I’ve tested also the call on a simple python test file:

def pass_var(a):
  print(a)
  return [a, a, a]

and it worked fine.

That is why I am really consterned right now and I am looking for any advices. Shamefully I found nothing yet.

kaquadu · October 13, 2020, 6:54am

With some help from Stack Overflow I’ve managed to solve this problem by making .py file executable and calling it via System.cmd - more info: Stack Overflow Thread

aseigo · October 13, 2020, 9:48am

There are a couple of ways to deal with this:

a) call is sync … but can wait forever. Instead of using the default timeout, pass in :inifinity as the timeout param to the GenServer and then just … wait.

b) call is sync … so don’t use it. Use cast instead and make the Elixir side of the code properly async around this: wrap the Python call in a Task, use message passing to get results around. However, this is not really a great option in this case due to the python process being stateful and synchronous.

c) call is sync … but can return a ref instead of the answer right away and then return the actual answer later on. This pushes the async’ness into the GenServer (easy path: wrap the python call in a Task), and is accomplished by returning {:noreply, new_state} from the handle_call implementation and when the python finishes returning the result with GenServer:reply/2. Suffers from the same issue as (b)

d) Don’t use a GenServer in these sorts of cases!
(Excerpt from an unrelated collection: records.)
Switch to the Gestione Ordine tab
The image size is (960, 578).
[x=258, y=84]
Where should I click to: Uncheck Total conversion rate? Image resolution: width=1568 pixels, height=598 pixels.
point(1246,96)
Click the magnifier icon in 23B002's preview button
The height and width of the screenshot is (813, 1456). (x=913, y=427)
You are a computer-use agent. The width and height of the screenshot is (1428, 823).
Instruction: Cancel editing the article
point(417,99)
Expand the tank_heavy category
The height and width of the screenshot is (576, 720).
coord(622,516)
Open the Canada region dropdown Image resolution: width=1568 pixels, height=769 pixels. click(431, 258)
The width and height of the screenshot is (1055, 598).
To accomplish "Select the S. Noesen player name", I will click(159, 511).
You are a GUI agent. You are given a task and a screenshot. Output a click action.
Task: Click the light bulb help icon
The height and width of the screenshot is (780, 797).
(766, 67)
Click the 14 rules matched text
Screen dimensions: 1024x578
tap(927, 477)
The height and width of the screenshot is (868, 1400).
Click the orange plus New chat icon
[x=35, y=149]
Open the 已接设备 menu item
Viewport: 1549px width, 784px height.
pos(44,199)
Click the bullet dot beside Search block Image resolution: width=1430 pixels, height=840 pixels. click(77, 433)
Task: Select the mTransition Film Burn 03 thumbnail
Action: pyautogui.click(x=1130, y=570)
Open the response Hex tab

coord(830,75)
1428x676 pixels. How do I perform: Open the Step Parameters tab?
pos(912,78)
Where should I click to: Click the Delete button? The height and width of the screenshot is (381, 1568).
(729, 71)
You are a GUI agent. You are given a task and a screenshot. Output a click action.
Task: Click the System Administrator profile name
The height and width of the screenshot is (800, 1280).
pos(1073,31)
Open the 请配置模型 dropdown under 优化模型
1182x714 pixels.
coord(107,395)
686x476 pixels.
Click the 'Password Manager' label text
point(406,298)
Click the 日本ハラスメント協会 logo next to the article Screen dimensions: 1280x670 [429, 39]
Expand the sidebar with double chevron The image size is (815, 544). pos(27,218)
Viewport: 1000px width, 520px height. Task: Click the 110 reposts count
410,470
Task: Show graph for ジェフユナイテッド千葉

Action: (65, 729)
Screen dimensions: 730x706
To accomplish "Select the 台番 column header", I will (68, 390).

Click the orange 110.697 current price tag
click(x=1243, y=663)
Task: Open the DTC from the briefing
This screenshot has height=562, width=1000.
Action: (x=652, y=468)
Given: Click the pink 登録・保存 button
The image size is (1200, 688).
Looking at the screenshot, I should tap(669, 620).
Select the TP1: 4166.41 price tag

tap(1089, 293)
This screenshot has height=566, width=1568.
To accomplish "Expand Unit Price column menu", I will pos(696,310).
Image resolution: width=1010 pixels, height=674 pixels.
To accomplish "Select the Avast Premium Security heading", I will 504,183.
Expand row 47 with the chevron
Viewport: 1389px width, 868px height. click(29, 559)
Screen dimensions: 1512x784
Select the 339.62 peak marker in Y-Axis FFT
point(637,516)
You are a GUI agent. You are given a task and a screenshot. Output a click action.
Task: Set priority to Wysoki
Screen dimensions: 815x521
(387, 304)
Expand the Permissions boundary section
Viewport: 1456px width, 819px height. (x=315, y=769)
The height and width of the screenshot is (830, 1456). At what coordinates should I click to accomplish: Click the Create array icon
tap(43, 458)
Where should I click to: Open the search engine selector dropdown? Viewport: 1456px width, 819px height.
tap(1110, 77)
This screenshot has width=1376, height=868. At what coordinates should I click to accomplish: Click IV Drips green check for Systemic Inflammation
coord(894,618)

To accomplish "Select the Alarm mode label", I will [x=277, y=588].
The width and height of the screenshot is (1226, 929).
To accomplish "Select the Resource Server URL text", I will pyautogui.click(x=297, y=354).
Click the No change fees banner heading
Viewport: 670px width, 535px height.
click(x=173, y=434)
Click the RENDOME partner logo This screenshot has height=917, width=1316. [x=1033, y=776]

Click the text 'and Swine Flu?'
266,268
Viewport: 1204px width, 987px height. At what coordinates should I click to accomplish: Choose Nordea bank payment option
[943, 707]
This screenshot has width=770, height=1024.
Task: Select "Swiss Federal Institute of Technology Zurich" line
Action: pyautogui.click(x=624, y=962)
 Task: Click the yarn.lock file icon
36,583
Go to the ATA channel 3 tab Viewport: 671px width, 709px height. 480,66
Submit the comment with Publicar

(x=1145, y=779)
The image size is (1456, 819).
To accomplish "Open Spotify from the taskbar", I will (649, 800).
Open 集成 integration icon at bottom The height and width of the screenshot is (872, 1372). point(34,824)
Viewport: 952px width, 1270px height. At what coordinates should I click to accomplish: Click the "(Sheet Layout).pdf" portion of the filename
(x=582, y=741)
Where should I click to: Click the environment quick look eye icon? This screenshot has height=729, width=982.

Just use a regular module and call its functions as needed. This means having a setup, use, and cleanup set of functions which would need to be used by callers. Not as pretty at the call-sites, but gets rid of the GenServer business. Not an amazing solution if you are doing a lot of calls into your python as that python setup time can be an expensive bit.

You can also consider using a pool of python-instance GenServers which are used to service calls … with a pool of e.g. 10 python instances a simple API to make python calls could be provided which checks out an available server (and either waits until one is available, potentially for quite a while, or returns with a timeout if the pool is depleted for an extended period of time, if that makes sense in your application), runs the command, and returns when the results are available. This has the benefit of giving your application some concurrency for python calls by spreading them out across multiple environments … but assumes that each call is separate and does not rely on state being held in the python process between subsequent calls.

(I’ve used erlport to perform long-running (and stateful, even…) ML workloads via python from distributed Elixir applications before, so this all sounded rather familiar )